DIRECTIONS =>
Rewrite the material below as a numbered list, one item per line, leaving out blank lines.

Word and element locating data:
--- Begin ---

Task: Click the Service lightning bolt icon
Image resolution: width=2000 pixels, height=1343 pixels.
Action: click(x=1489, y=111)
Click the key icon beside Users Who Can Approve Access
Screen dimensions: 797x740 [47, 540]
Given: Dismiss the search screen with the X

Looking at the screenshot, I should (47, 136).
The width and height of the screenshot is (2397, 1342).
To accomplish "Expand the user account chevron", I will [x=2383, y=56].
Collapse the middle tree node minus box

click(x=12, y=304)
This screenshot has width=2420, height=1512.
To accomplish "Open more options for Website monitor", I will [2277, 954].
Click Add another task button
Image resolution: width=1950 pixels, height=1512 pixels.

--- End ---

TASK OUTPUT =>
1. Task: Click the Service lightning bolt icon
2. Image resolution: width=2000 pixels, height=1343 pixels.
3. Action: click(x=1489, y=111)
4. Click the key icon beside Users Who Can Approve Access
5. Screen dimensions: 797x740 [47, 540]
6. Given: Dismiss the search screen with the X
7. Looking at the screenshot, I should (47, 136).
8. The width and height of the screenshot is (2397, 1342).
9. To accomplish "Expand the user account chevron", I will [x=2383, y=56].
10. Collapse the middle tree node minus box
11. click(x=12, y=304)
12. This screenshot has width=2420, height=1512.
13. To accomplish "Open more options for Website monitor", I will [2277, 954].
14. Click Add another task button
15. Image resolution: width=1950 pixels, height=1512 pixels.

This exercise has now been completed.